但他們無暇去管江舫的手段有多幹脆利落,毫無人情。

——因為女人根本沒有失去活動能力。

她的眼珠子咕嚕咕嚕地轉動着,雙手撐地,努力在肮髒的冰鋤上掙紮。

衆人甚至能聽到她的內髒在尖銳物上來回摩擦的澀響。

顯然,這個女人剛才已經用哨聲完成了通風報信的任務。

他們的位置暴露了,必須盡快離開此地。

當下最棘手的問題,是要怎麽處理掉這個殺不死的女人。

一般來說,對于這種喪屍,應該是破壞大腦才對。

賀銀川看了一眼梁漱。

梁漱會意,拉着李銀航往後退去,讓她回避開接下來的血腥場景。

賀銀川特種兵出身,是殺過人的。

然而,這樣近距離的殘殺,哪怕對面的是一個長着人臉的怪物,他還是經驗寥寥。

但為了身後這些人,他根本無路可退。

他抄起周澳遞來的一塊巴掌大小的石塊,深舒一口氣,一點不拖泥帶水地砸扁了她的腦袋!

黑紅的稀薄液體在雪地上濺射開來。

……但她居然還沒有死!

她身軀躊躇、扭曲、翻動,像是一尾垂死的魚。

但就是死不去。

她一張臉幾乎被拍成了照片一樣的扁平,配合上她死一樣的眼神,更像一只比目魚了。

她好像根本覺不出痛來,只是死死盯着天邊的圓月,繼續專心致志地把自己從冰鋤的束縛中解脫出來。

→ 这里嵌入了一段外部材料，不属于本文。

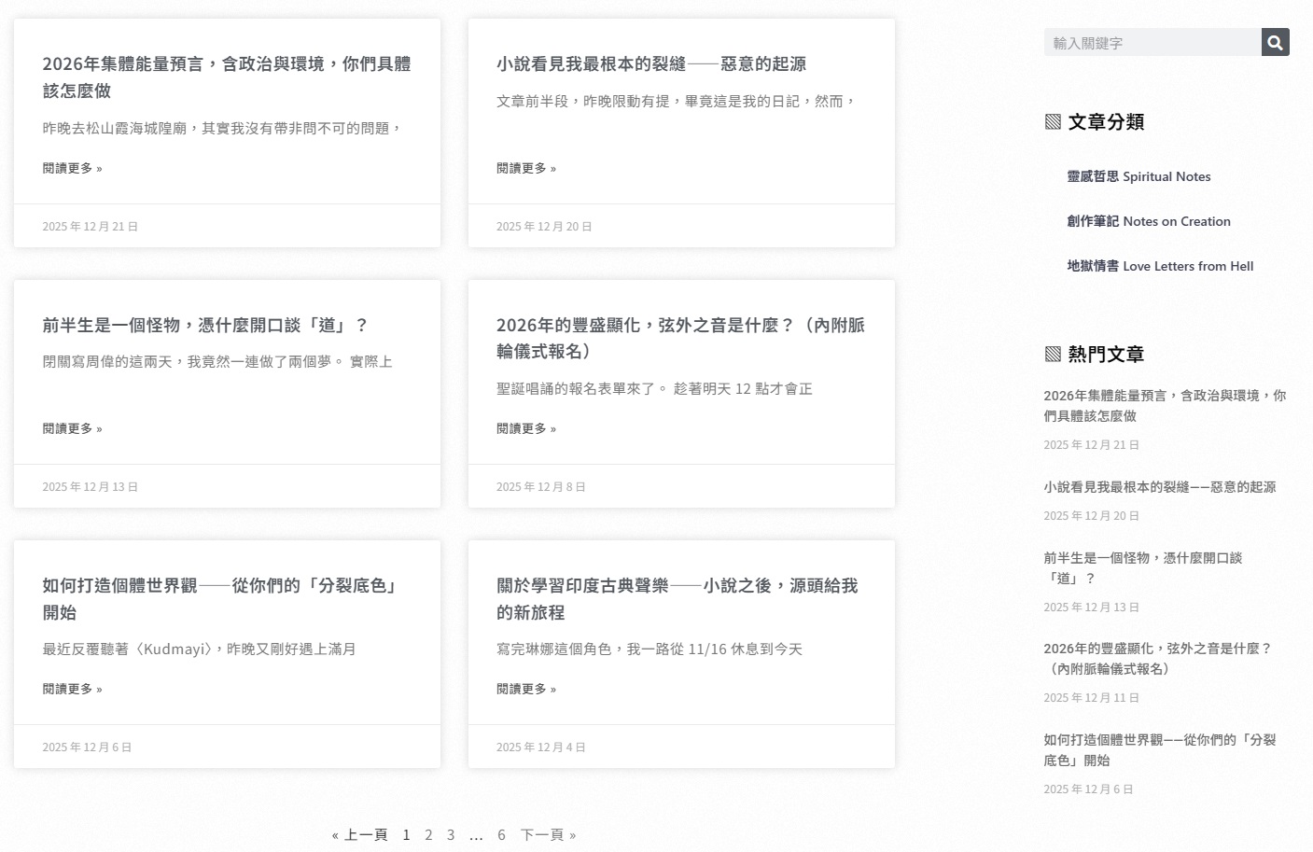1313x852 pixels.
Task: Open the 創作筆記 Notes on Creation category
Action: [1149, 221]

她虔誠卻濁黃的眼睛裏脹滿了血絲,幾乎要滴出玻璃體來。

賀銀川:“操!”

周澳簡明扼要:“砍手。”

一擊不死,賀銀川反倒被惡心得夠嗆,擡頭略怒道:“我們哪有這種能一口氣砍斷骨頭的家夥事兒?再說,那些東西随時會到,我們還能慢工出細活兒嗎?”

周澳被怼得一愣:“你不能生氣。”你是隊長。

賀銀川:“……行。我不氣,走走走。就把她留這兒。”

冰鋤釘在她身體裏,他們目前并沒有更好地能替代冰鋤的東西。

拔走冰鋤,這只怪物就會馬上脫離他們的控制。

他們并不可能帶着她走。

但顯然,把冰鋤留給她,後患無窮。

正在一群人一籌莫展時,南舟慢悠悠晃蕩了過來。

他捏開了女人被砸得豁開了一條縫的嘴巴,确認她是沒有舌頭的。

他略遺憾地嘆了一聲氣。

既不能心甘情願地讓她喝下,又不能确定這種狀态下的她是不是人,已經很難辦了。

……還沒有舌頭。

那舫哥的【真相龍舌蘭】,從生理層面就無法奏效了。

他本來還想讓她吐露一些關于月神的信息的。

願望落空的南舟看了陸比方一眼:“錄音機。”

陸比方沒能回過神來:“啊?”

南舟看向了江舫:“舫哥。”

江舫心領神會,準确從陸比方的左衣兜裏掏出還在運轉中的錄音機:“謝謝。”

陸比方:“……”

南舟接過錄音機。

他沒去問乍然漲紅了臉的陸比方,而是問站在一側的林之淞道:“一直錄着的嗎。”

林之淞:“……嗯。”

南舟:“防摔嗎。”

林之淞:“……防。”

南舟:“可以洗掉一部分內容,單留一部分嗎。”

林之淞:“……能。”

南舟蹲在地上,舉着錄音機,遞給了林之淞。

……那就做。

看着他澄淨的目光,林之淞不得不接過錄音機,按照南舟的想法,迅速操作起來。

南舟注視着女人,又循着她的目光,望了一眼天際的圓月,轉而對江舫說:“舫哥,幫個忙。”

……

女人的哨聲,将分散三個方向的怪物,齊齊召集來了山谷。

熊男是第一個到的。

但是他東看西看,卻沒能找到女人在哪裏。

在他尋找時,壁虎男和錘子男先後趕到。

他們像是一群結伴的雪狼,碰面過後,便只是沉默地尋找女人的位置。

隔着飄飛大雪,熊男發現了一個高高隆起、宛如墳包的雪堆,看起來非常不自然。

他快步趕去,刨開雪堆。

果然,他瞥見了冰鋤閃着光的一角。

……但是,也只剩下了鋤。

木把被人拆走了。

熊男很快刨出了半身女。

女人還茍延殘喘着。

只是她兩只手臂的骨頭都被折斷了,以奇異的角度向原本不可能的方向撇着。

熊男剛想把女人拉出來,他身側的錘子男就像是察覺到了什麽,猛一擡頭——

一個漆黑修長的身影,茕茕立在山坳上端的一處岩石邊。

風将他漆黑的半長發吹得揚起,讓他蒼白.精致的面容,看起來像是出沒在山中神話中的雪女。

南舟一揚手,将手裏洗好的錄音機從高處抛下。

有了雪的緩沖,再加上它高強度的防震防摔功能,噗的一聲落在地面上時,它仍完好無損地運轉着。

錘子男盯着那烏黑的小匣子,疑惑地皺起了眉來。

下一秒,震耳欲聾的哨聲,就從揚聲器裏尖銳地傳出——

哔——

哔——

哔——

本來就凄厲的哨響,在反複播放和增大的音量下,更顯得刺耳莫名。

葫蘆形狀的山坳又極好地形成了一條回聲帶。

原本松散的雪檐,受到這樣的刺激,開始呈流水狀往下滑動,并發出隆隆的、低吼一樣的示警音。

錘子男倒退兩步,似乎是意識到了不對勁。

然而,不等他采取行動,已經晚了。

近千立方的雪檐的垮塌,只在一息之間。

大片大片雪浪瀑流飛瀉而下,帶起無數摻雜在雪堆中的風化岩石,照着底下三個半人,潮湧般的席卷而去!

天搖地撼的雪崩聲,很快被雪山吞沒吸收殆盡。

就連錄音機裏錄下的哨聲也被掩埋在深雪之下,只發出微弱的細鳴。

南舟還在探頭往下張望,又被江舫及時拎住了脖頸,帶回了隊伍。

“走了。他們一時半會兒不可能追過來,我們趕緊往上去。”

南舟:“……唔。”

月光靜靜照着這片死寂之境,仿佛獨眼巨人的俯身凝視。

無悲無喜。

……

一個半小時後。

一只枯瘦的手臂,猛然從厚密如墳地的雪層中探出。

它的手掌,發力抓緊了附近的雪壤。

作者有話要說:

南舟:這裏有個flag,我來幫你拔掉。